The National Organisation for Human Rights in Syria said in a statement that more than 1,000 people had been arrested in two days.”There has been an insane intensification of arrests in towns. The authorities are arresting anyone who wants to demonstrate, especially writers, intellectuals and activists known to be demanding reform,” it said. Internationally, France said President Bashar al-Assad’s government is losing legitimacy.
“A government that kills its citizens because its citizens want to express themselves and install a real democracy loses its legitimacy,” Foreign Minister Alain Juppe told journalists in Paris.
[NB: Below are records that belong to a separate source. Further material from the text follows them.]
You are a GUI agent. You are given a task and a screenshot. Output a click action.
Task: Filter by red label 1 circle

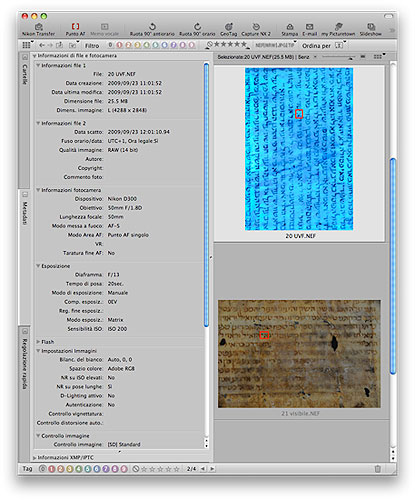[120, 45]
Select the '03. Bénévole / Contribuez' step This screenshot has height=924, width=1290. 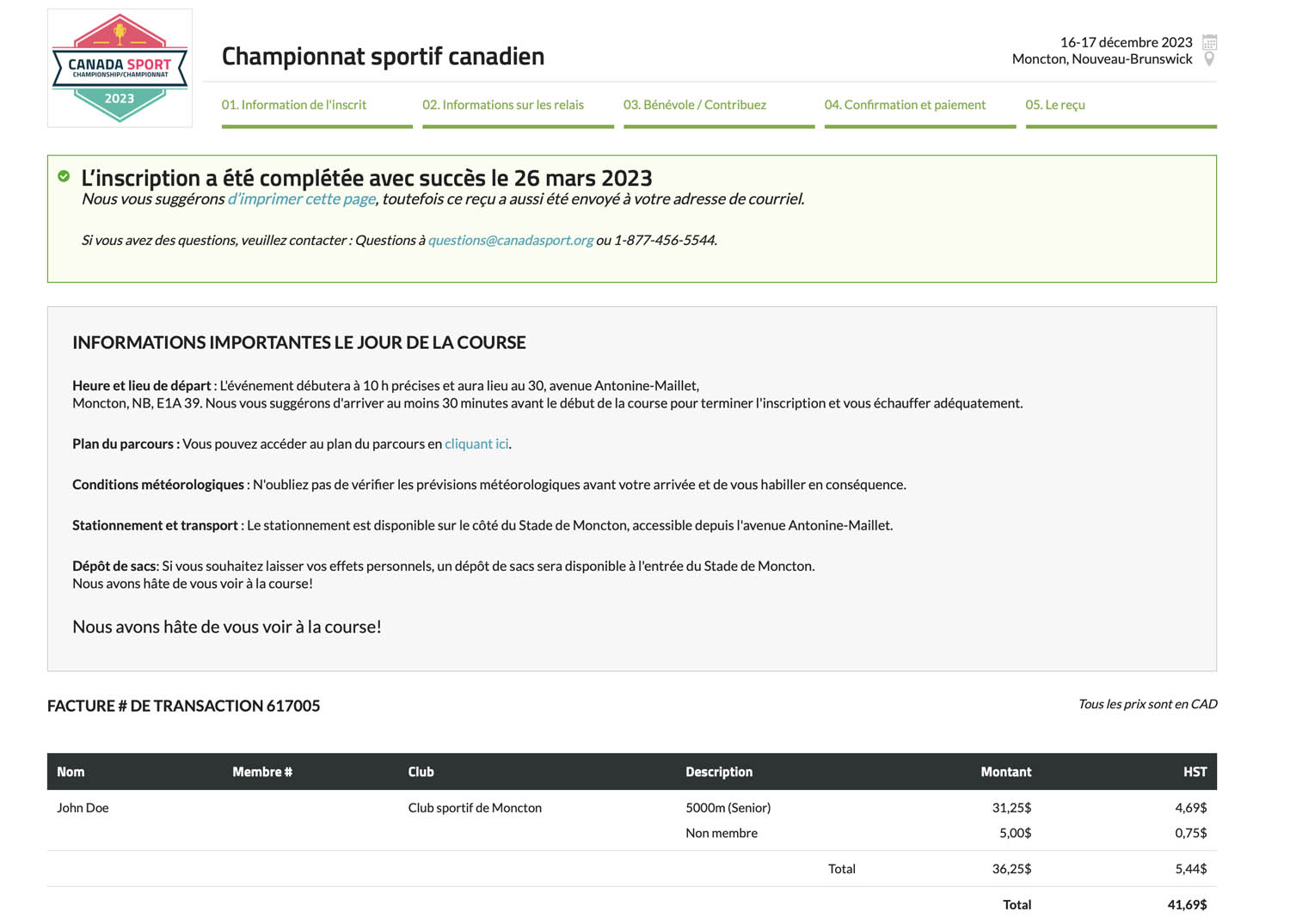click(x=695, y=105)
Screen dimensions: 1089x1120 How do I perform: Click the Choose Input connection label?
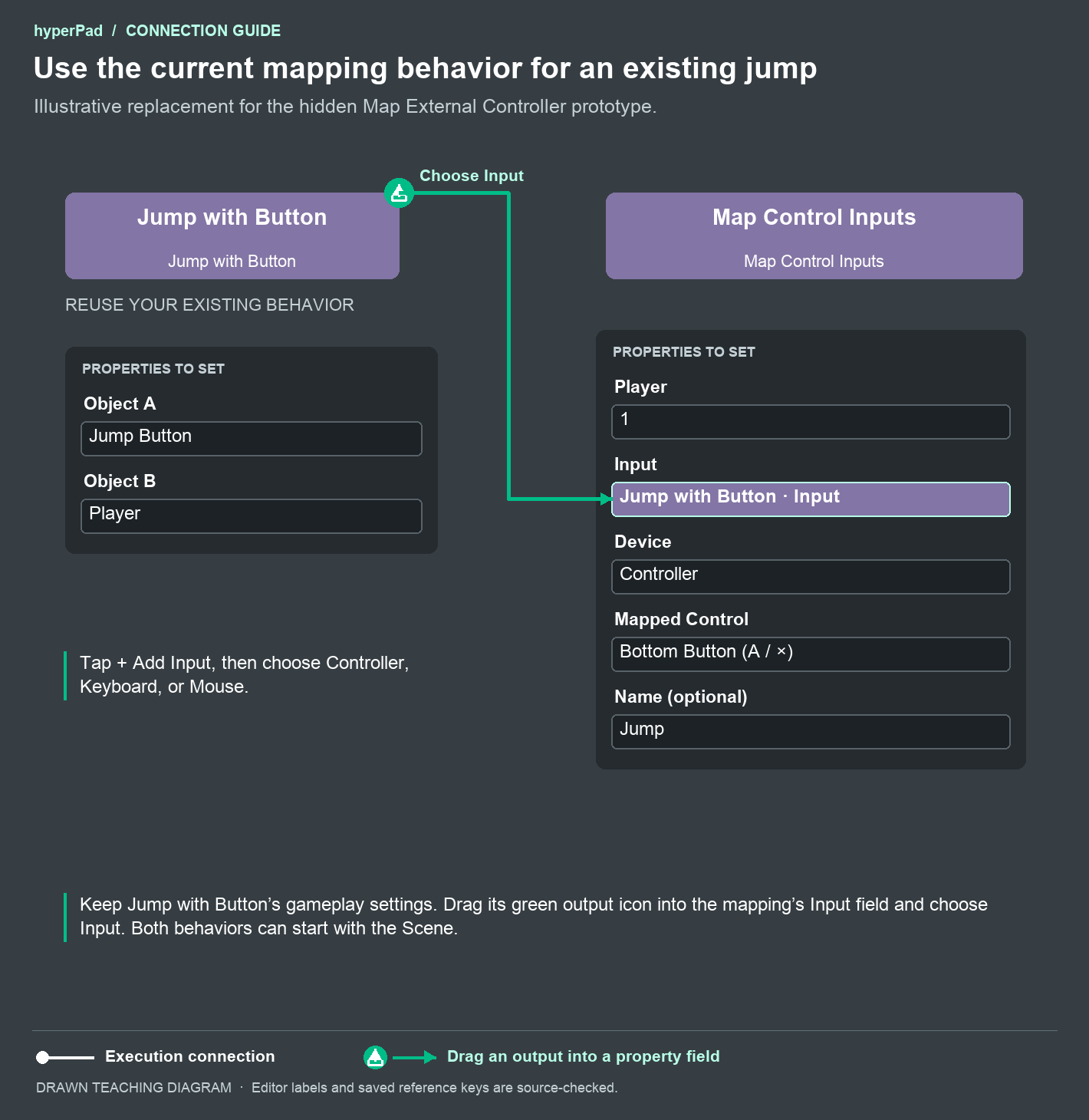pyautogui.click(x=472, y=176)
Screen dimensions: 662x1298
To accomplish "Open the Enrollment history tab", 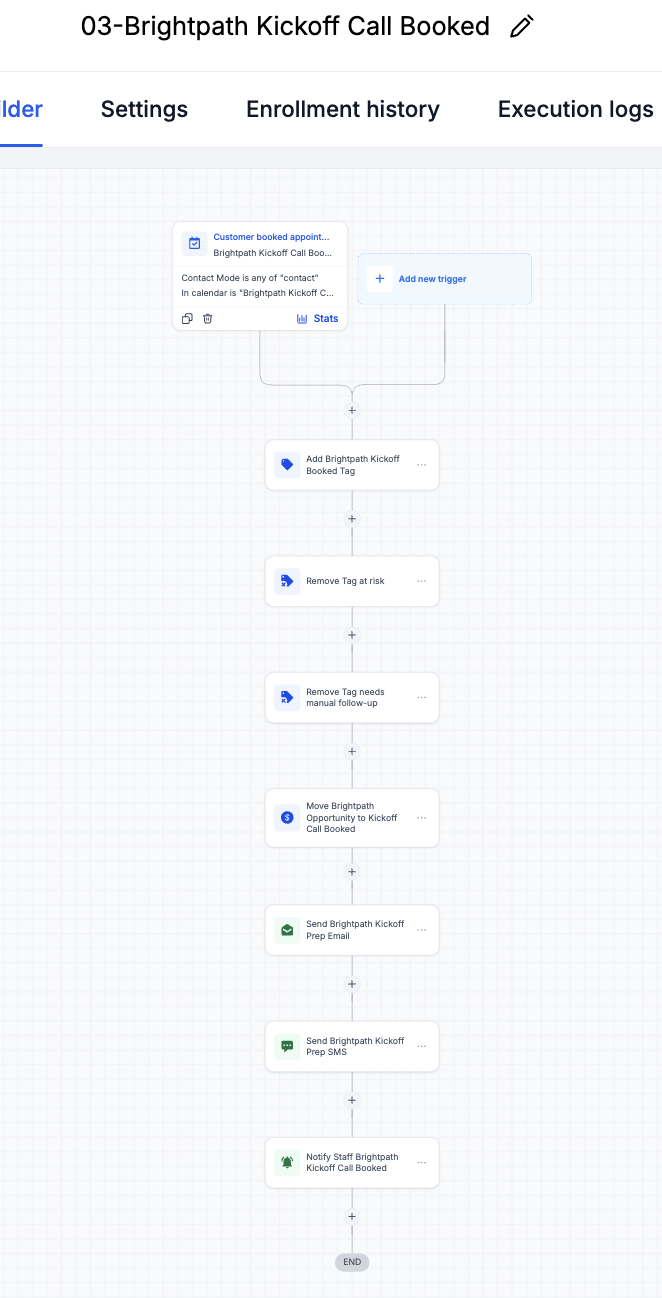I will [x=343, y=110].
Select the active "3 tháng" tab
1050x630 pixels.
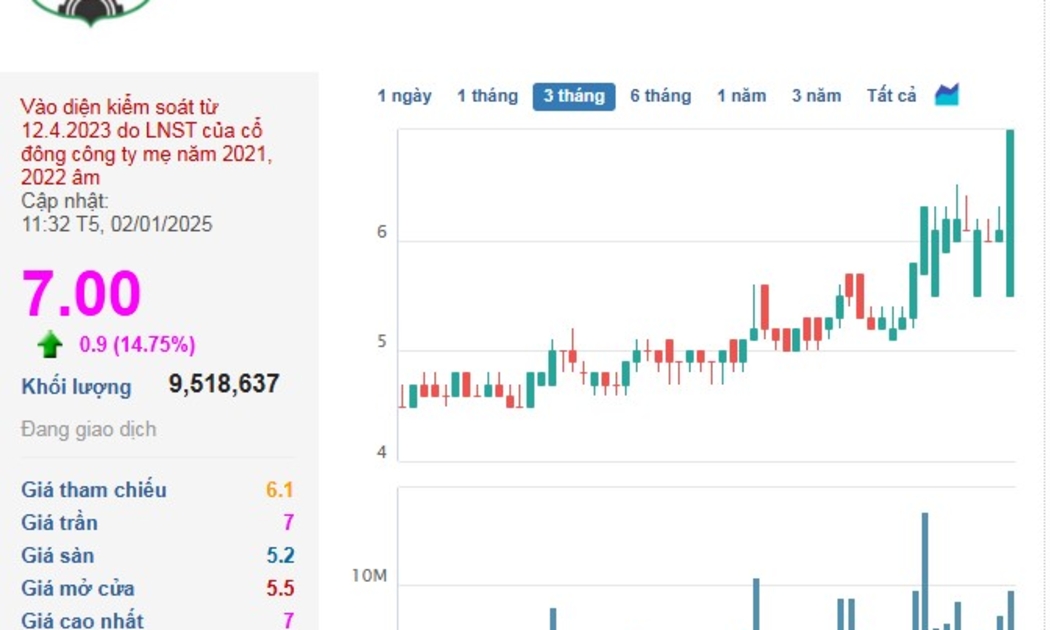[x=573, y=96]
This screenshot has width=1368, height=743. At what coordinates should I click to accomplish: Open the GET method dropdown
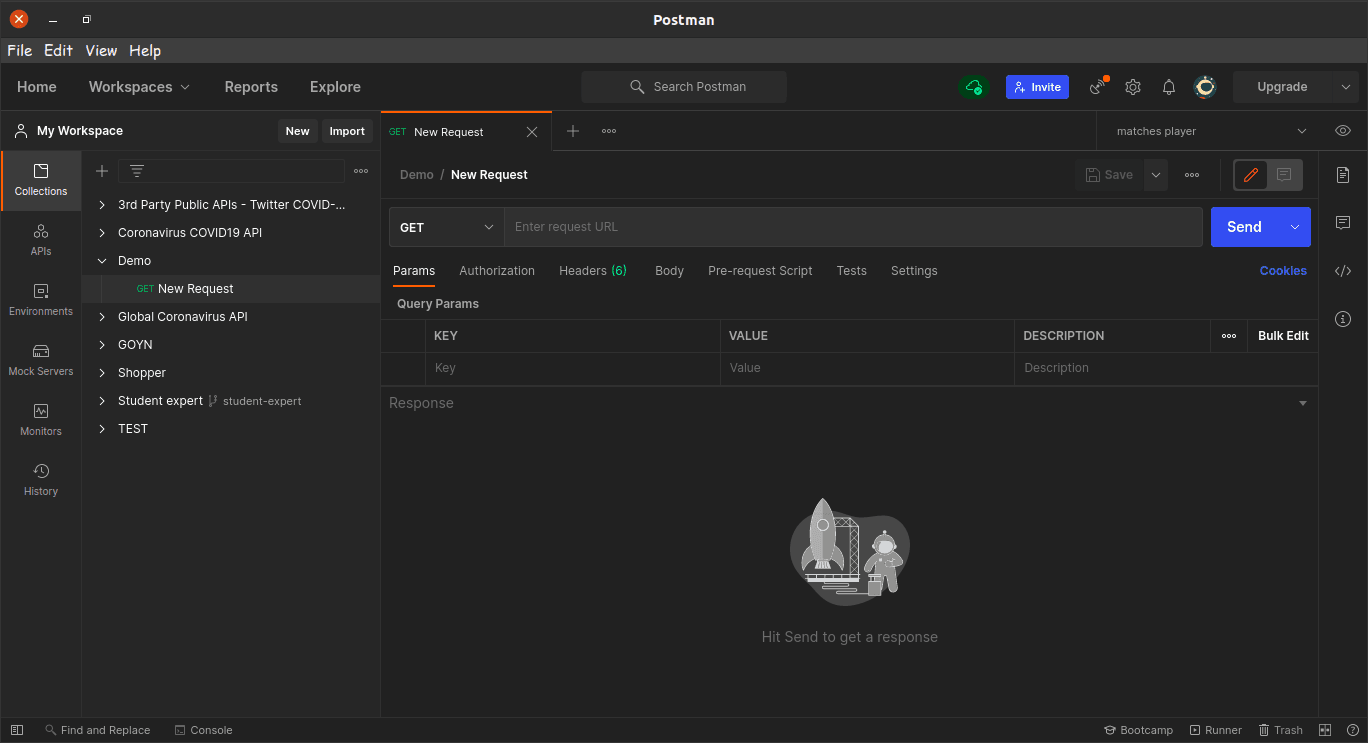tap(447, 227)
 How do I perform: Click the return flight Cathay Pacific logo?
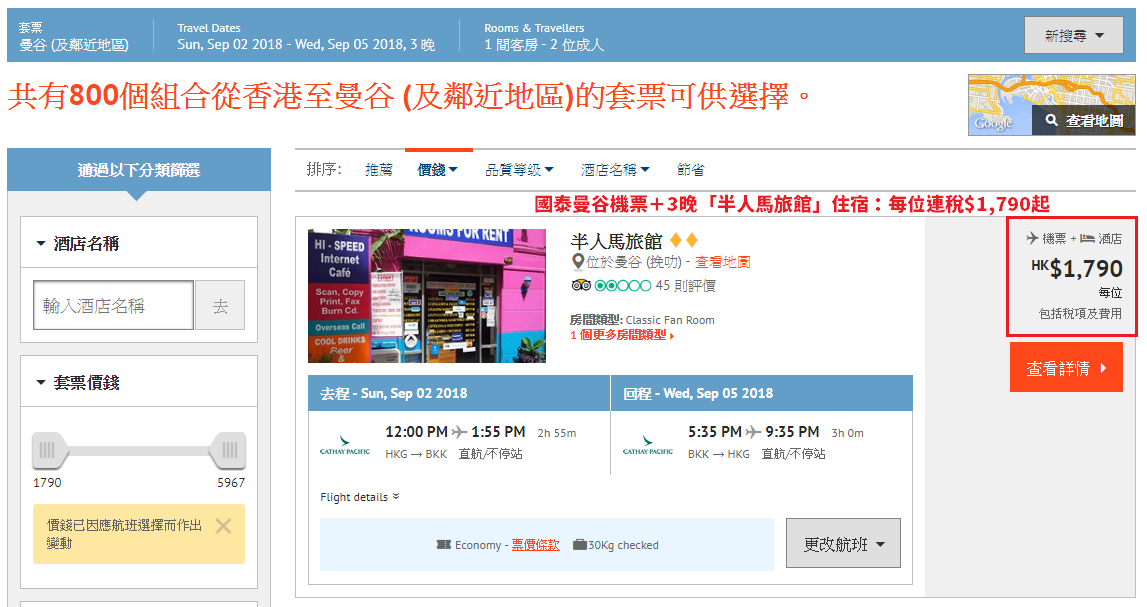click(647, 445)
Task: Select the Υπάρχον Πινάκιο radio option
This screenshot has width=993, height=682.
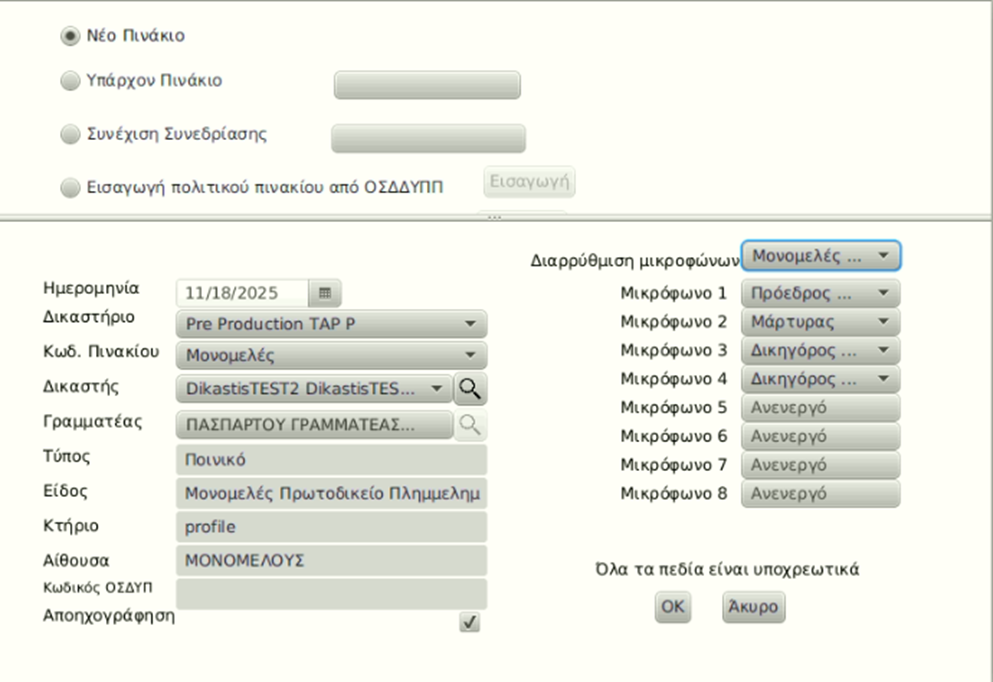Action: coord(69,82)
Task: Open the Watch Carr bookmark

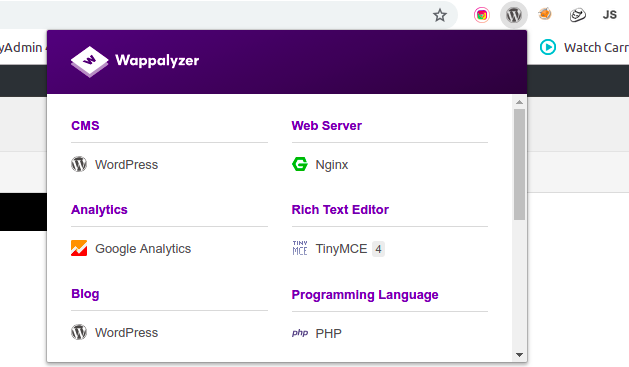Action: point(584,47)
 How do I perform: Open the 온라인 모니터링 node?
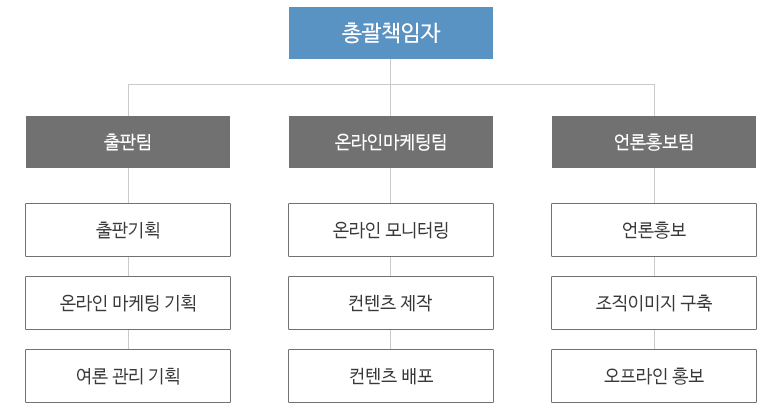(390, 230)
Asked whether France wanted Assad to be specifically named in EU sanctions against Syria being discussed in Brussels, Alain Juppe told reporters: “France wishes so.”
On Monday Juppe had warned that Assad’s regime was bound to fall if it continued its bloody crackdown. “If the regime perseveres down this path, it will fall, one day or another, but it will fall,” he said. Rami Abdel Rahman of the London-based Syrian Observatory for Human Rights said arrests were being made all the time in a nationwide crackdown, and that regime agents were armed with lists of people to be pulled in. Activists posted footage on YouTube of protests in Homs and in the Midan district of Damascus.
“No to violence, no to sabotage, no to unemployment” read a banner at one demonstration in the Bab Sbaa quarter of Homs. Protests also took place in Hama and in the Jassem area near the southern flashpoint town of Daraa — hub of the anti-regime protests that erupted in Syria on March 15 — where many arrests were reported.